A Discussion on Kosambi's work on Numismatics

Kosambi's book Indian Numismatics can be downloaded from here.

Indo-Eurasian_research : Message: Re: [Indo-Eurasia] The Abrus precatorius seed as an Indian weight unit
Re: [Indo-Eurasia] The Abrus precatorius seed as an Indian weight unit

Francesco writes in his post on seeds (proposed by Allen speculatively) being used as an Indus weight standard:

/> Any comments, anyone?

Allen's idea (and Kosambi's) is interesting, Francesco -- but how could it be tested? What evidence of such use would remain in the artifactual record? And seed weights vary, so the hyperbole about perfectly standardized Indus weights in any event would still go out the window.

There are also genetic issues to consider. As I know from visits to Steve Weber's lab and talks with Steve and Dorian Fuller, we can't assume that modern seeds and those found in the Indus Valley are identical in size or weight. That needs to be taken in consideration in statements like this:

/> Contrary to what you, Allen, suggest in your post, the rattI has an
/> *average* (but not certainly a fixed) weight of 0.106 to 0.109 grams.
/> It was the smallest unit of weight measurement for ancient Indian coins.

On the calculations you point to in Kosambi, you write:

/> This subject was magistrally discussed by D.D. Kosambi in _Indian
/> Numismatics_ (New Delhi, Orient Longman, 1981), where he provides a
/> severe critique of the interpretation of the data on Indus weights
/> offered by A.S. Hemmy (whose work has been cited by Steve in some
/> earlier posts in this thread). Kosambi thought it plausible that
/> the seed of the gunja plant could have been the basis of the Indus
/> weight system:

It is important to note that Kosambi is not predominantly talking about Hemmy's work that I cited but his work on the weights of Indian coins from nearly two millennia after the fall of the Indus.

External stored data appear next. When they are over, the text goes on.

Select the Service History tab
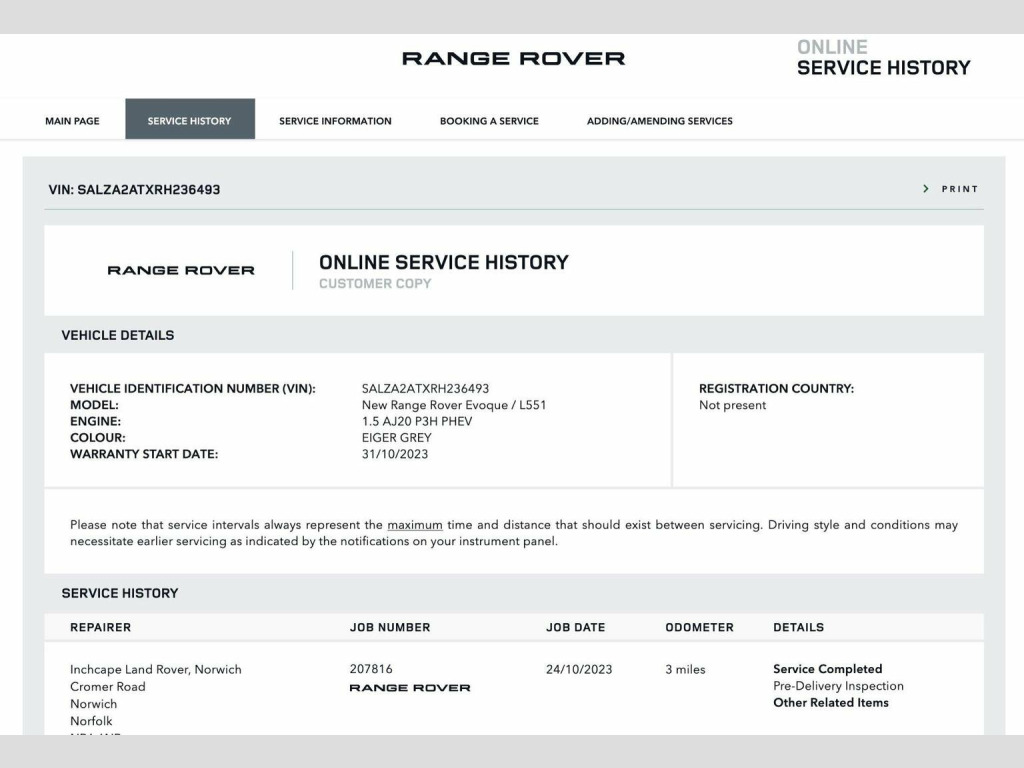This screenshot has width=1024, height=768. tap(189, 121)
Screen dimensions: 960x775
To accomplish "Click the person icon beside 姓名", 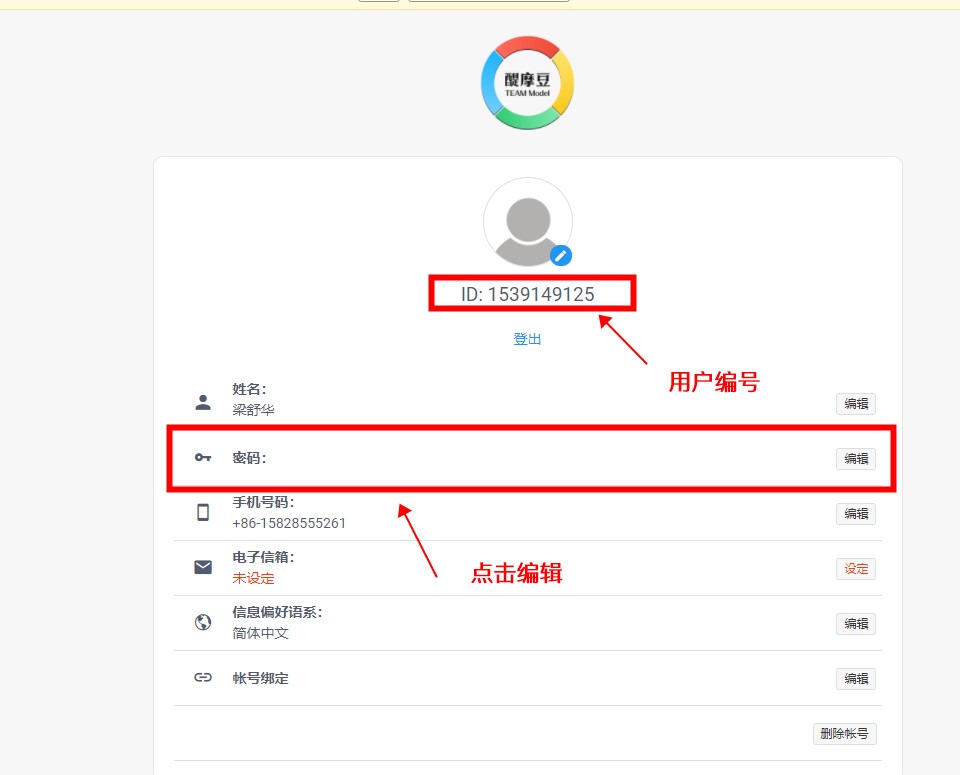I will 203,403.
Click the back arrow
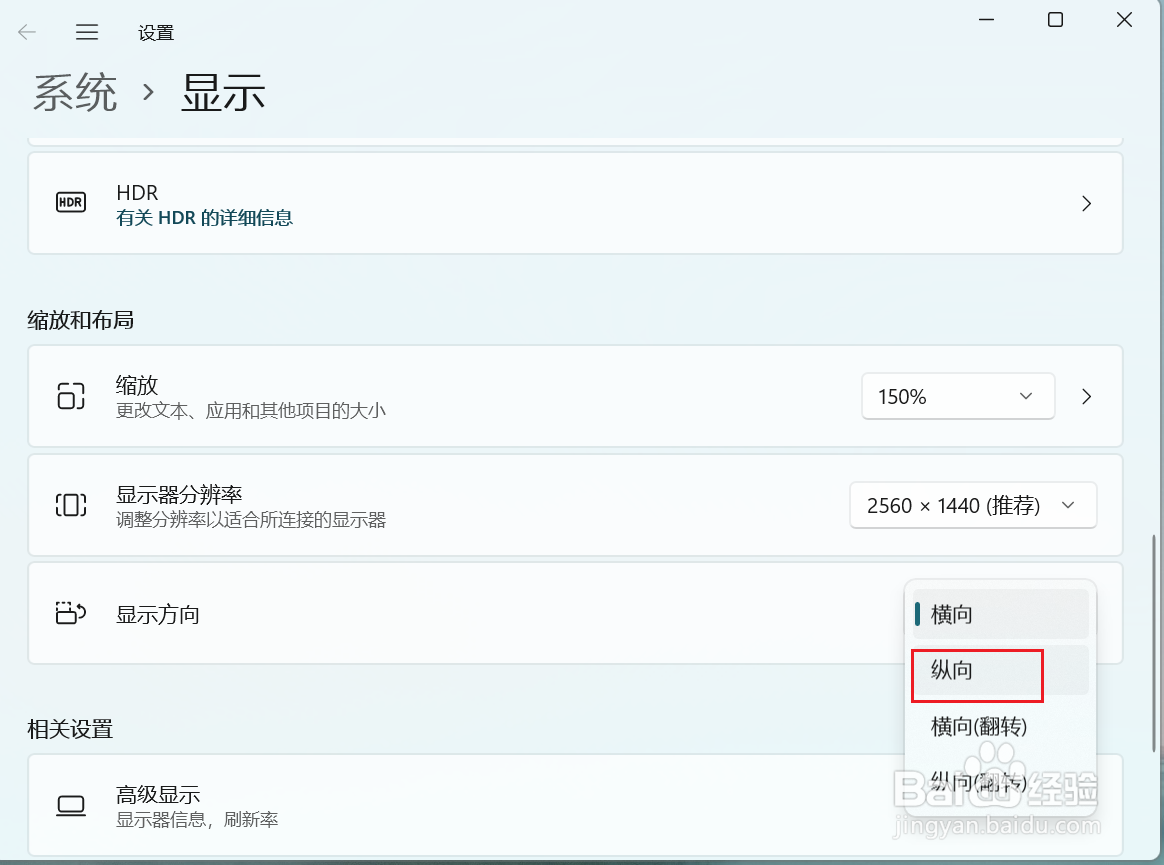The width and height of the screenshot is (1164, 865). 27,31
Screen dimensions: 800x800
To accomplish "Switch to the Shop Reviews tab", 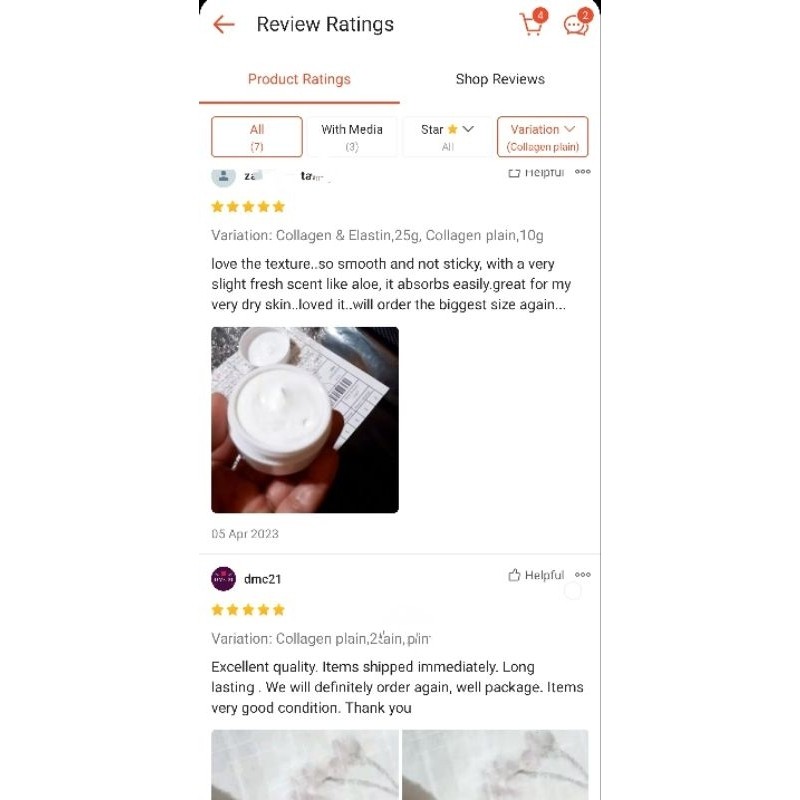I will pyautogui.click(x=500, y=79).
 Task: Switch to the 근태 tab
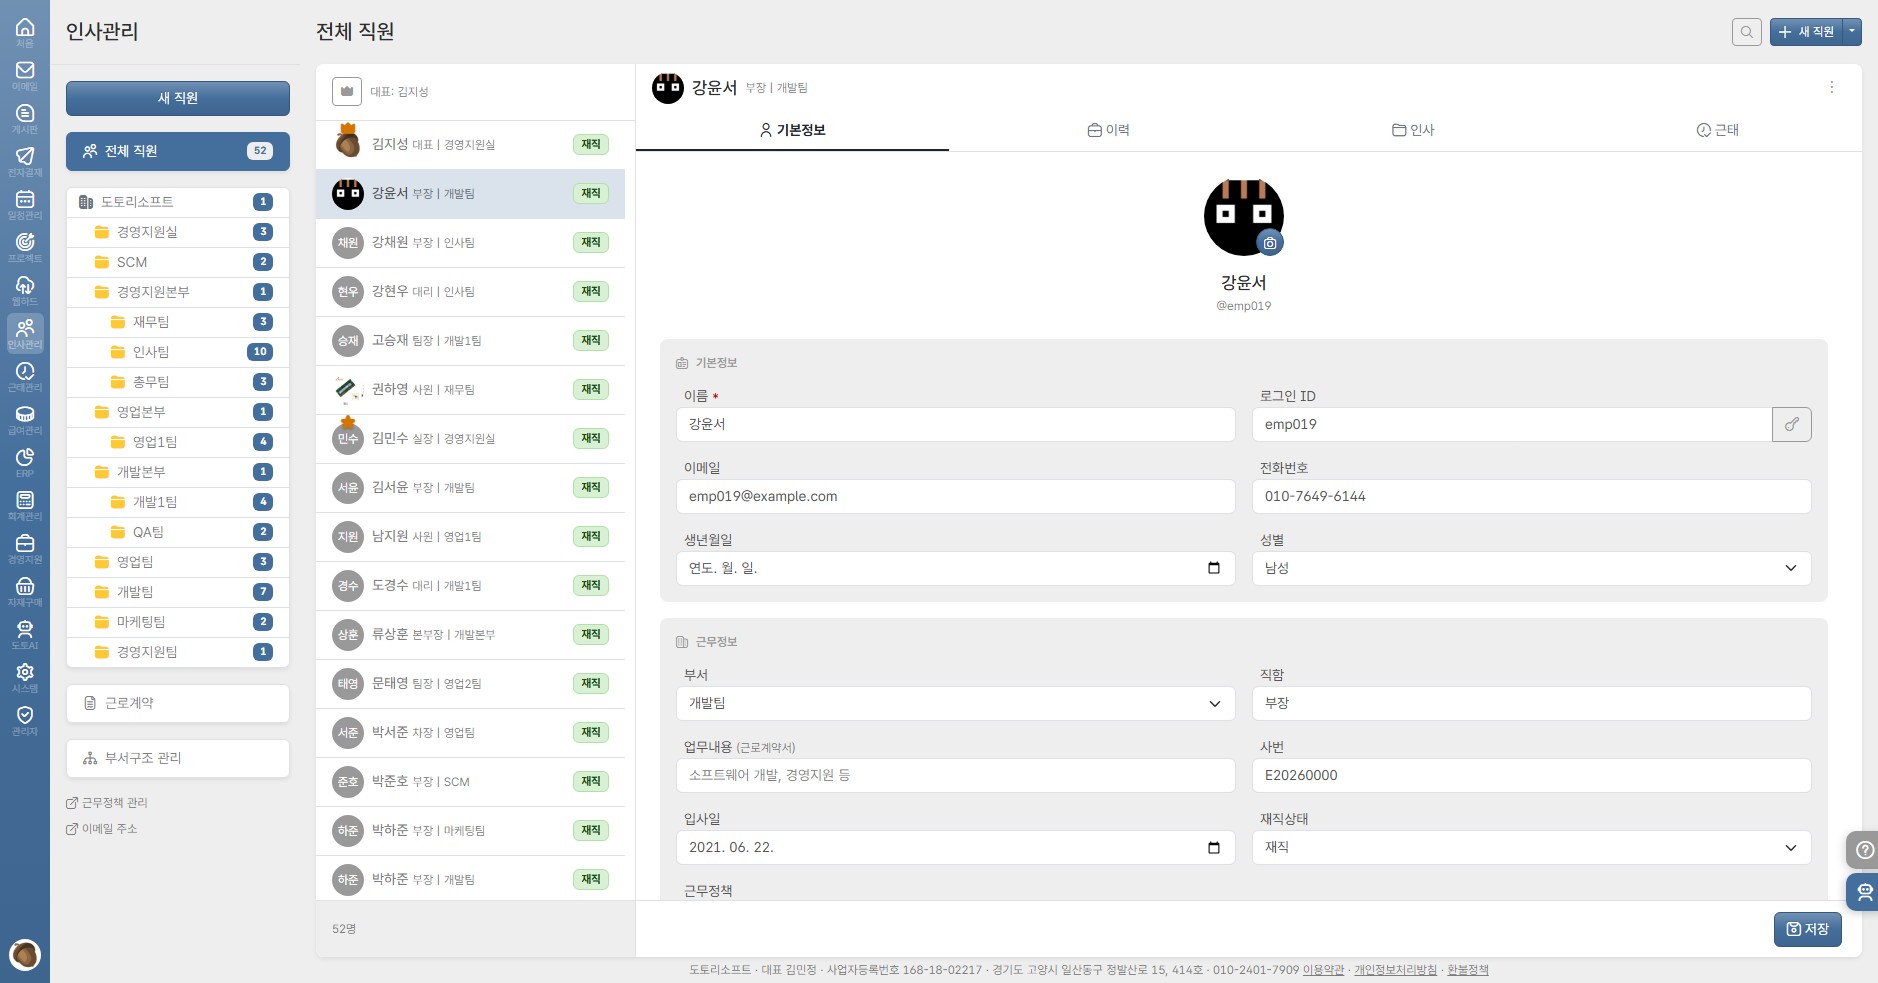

Moreover, he doesn't criticize Hemmy's RAW measurements, which is all I referred to. He instead criticizes a part of Hemmy's work that I didn't refer to: Hemmy's fudging to find standard proportions in the data, which led him to conclude (after his fudging) that the Indus mixed up binary and decimal systems (invented to explain all the anomalies in weight proportions: this is ultimately what lies behind many of the later myths about perfectly proportioned weights).

Since the raw data from the 20s and 30s from Mohenjo Daro (in Hemmy) and the raw data from modern Harappan excavations (sent to me by Richard Meadow) don't suggest that there were precise standards, you can ONLY get these neat proportions by fudging the data.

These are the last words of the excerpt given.